RECORDS FOR PROCESSING:
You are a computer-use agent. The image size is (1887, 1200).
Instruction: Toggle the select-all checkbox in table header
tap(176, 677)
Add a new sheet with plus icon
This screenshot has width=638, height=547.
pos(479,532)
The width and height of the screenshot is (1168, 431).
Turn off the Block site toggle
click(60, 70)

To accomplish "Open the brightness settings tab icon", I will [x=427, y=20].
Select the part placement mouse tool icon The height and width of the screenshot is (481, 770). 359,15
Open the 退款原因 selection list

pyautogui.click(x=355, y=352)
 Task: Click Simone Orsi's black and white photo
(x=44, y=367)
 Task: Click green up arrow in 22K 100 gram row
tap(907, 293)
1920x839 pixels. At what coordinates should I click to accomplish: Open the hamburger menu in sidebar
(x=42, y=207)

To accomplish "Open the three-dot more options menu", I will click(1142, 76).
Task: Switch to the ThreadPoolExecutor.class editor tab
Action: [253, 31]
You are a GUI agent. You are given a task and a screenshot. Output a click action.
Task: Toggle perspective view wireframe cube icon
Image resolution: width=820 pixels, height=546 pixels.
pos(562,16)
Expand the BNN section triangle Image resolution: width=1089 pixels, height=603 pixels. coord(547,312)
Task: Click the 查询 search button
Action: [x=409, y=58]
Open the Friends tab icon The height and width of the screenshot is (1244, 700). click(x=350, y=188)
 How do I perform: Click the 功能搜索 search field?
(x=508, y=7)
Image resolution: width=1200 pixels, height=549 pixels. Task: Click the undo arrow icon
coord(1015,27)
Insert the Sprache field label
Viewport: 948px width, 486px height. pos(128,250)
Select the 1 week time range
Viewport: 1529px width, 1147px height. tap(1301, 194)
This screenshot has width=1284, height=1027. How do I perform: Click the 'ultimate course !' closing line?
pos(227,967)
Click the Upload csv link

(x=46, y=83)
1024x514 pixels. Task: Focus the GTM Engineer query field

TASK:
Starting at the line that contains "Click the Upload csv link", output each remaining line of the listing, the last line included, exactly as it appears.

TASK RESULT:
Click the Upload csv link

(x=46, y=83)
1024x514 pixels. Task: Focus the GTM Engineer query field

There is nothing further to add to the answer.